--- EXCERPT TO READ ---

Saturday, April 20, 2013

A Viking Knit Journey

This project utilizes viking knit - an ancient technique used by the vikings, according to some sources as early as the 8th or 9th century.  Some people also call it Trichonopoly.  This technique is still used by modern artisans to make men's and women's adornments.

A customer of mine recently requested a special piece - one in a thicker gauge - fit for a man. In stainless steel too! With a challenge like that I just couldn't resist! So I documented a little along the way. Here is my journey. . . .

I start by creating a three-loop "cast-on".  Then wrapping
the wire with the aid of  a mandrel.  In this case I like to use
 a 10 mm size.  I also prefer a plastic mandrel - it seems to be easier to
work with.

Here you can see that I'm using the double viking knit technique.
I loop the wire behind the second loop above the row I am
working on. 


This is really where the magic happens!!!  These are called draw plates.

--- DATA EXTRACT ---

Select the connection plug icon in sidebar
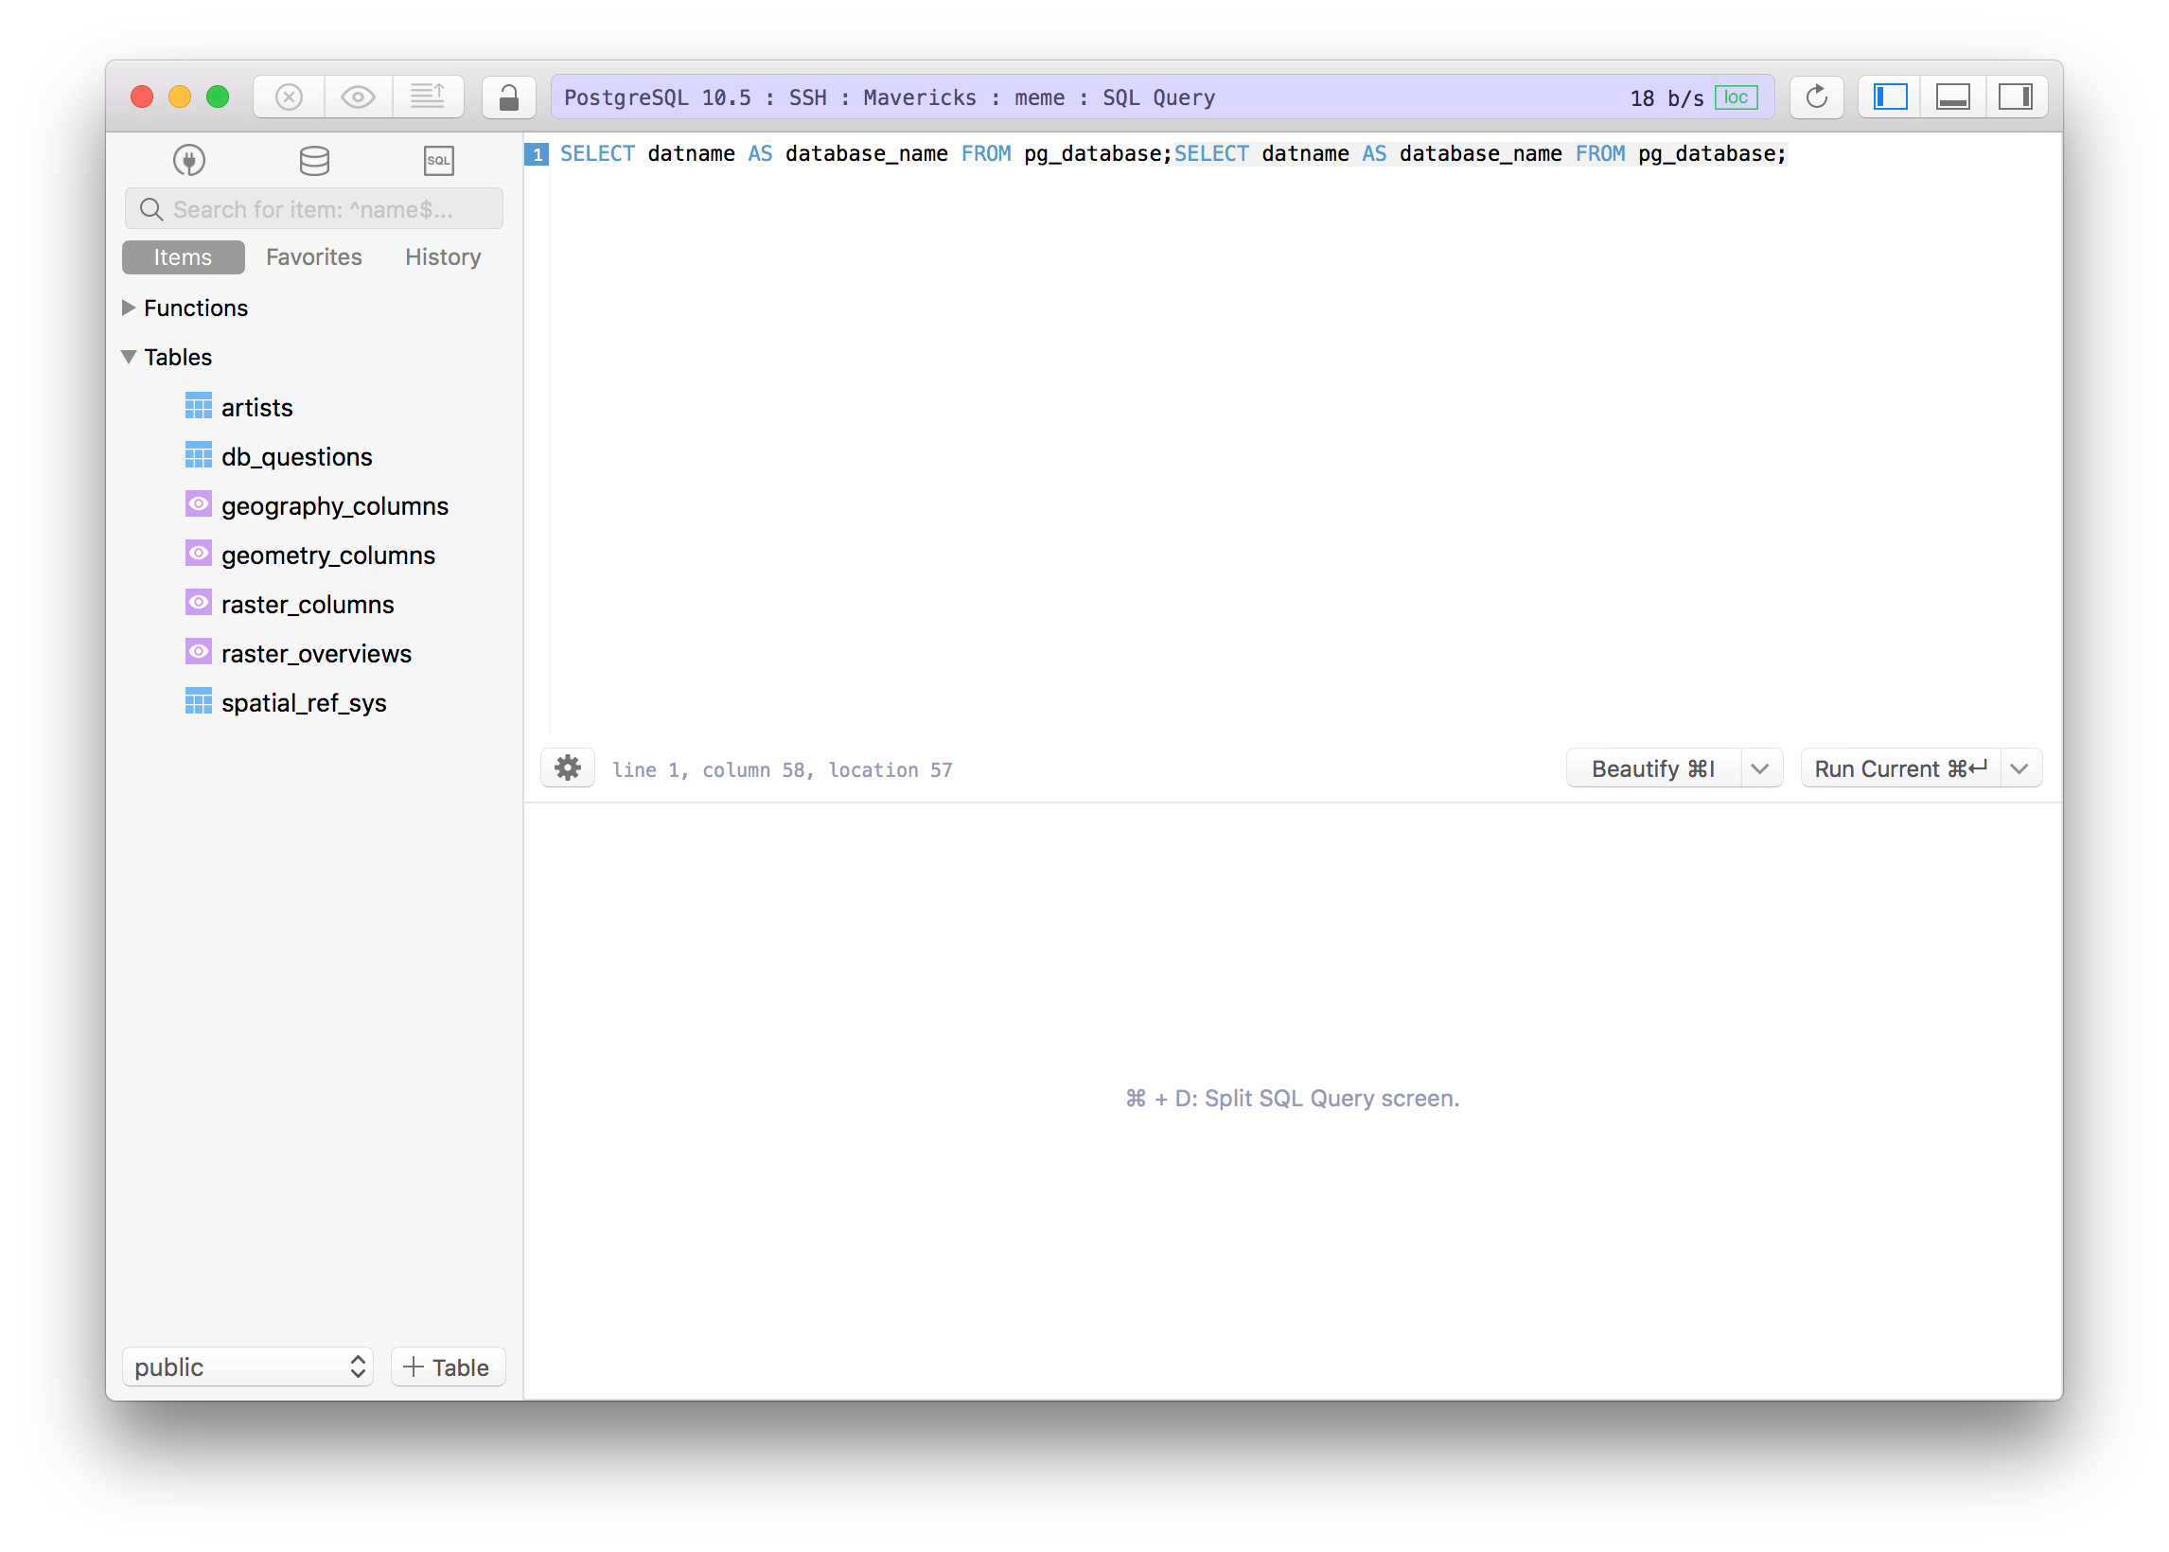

---

• [YOUR TASKS]
**A)** Reproduce the part of the viking knit post starting at "I start by creating" and ending at "working on.".
**B)** Write what comes next in the viking knit post, picking up right after its last sentence.

• [RESULTS OF THE TASKS]
**A)**
I start by creating a three-loop "cast-on".  Then wrapping
the wire with the aid of  a mandrel.  In this case I like to use
 a 10 mm size.  I also prefer a plastic mandrel - it seems to be easier to
work with.

Here you can see that I'm using the double viking knit technique.
I loop the wire behind the second loop above the row I am
working on.

**B)**
They have varying sized holes through which the knitting is pulled (Of course
after it has been taken off the mandrel. ;-D)  This evens the stitches, elongates
the woven rope and decreases the circumference.  This is the step that makes
it into what most of us recognize as the intriguing, beautiful, historical - Viking Knit!!!!
(In the case of this necklace, because of the large gauge of the wire, I had to enlist my husband's
manpower to help me draw the rope through the holes.  It's kind of a fun tug-of-war!!!  :-D)

This is something I've started doing for my own reference. I take notes of the starting size and materials, and the corresponding results after using the draw plates. Why? Because each "knitter" can come up with their own results depending on the tension they use when pulling the wire. Also, I can duplicate my results if I desire to make the same necklace again. Ironically, after making this note, I found I had to decrease the size of the viking knit by pulling it through the draw plate one more time, which changed the diameter & length - but only very slightly. I was happy that it needed to go through one more time. I believe the more compressed the knitted rope becomes, the more beautiful it becomes!
I trimmed the ends to the desired length and affixed the end-caps
that included the ring, and voila!!!!  A necklace fit for a Viking!!!!
 The end-caps are stunning and really add the wow-factor!  I hope it's new owner loves it!!!  I know I had a great time creating it!!!

Thanks for following me on this Viking Knit journey!!

As always, have fun!!!


No comments:

Post a Comment

Related Posts Plugin for WordPress, Blogger...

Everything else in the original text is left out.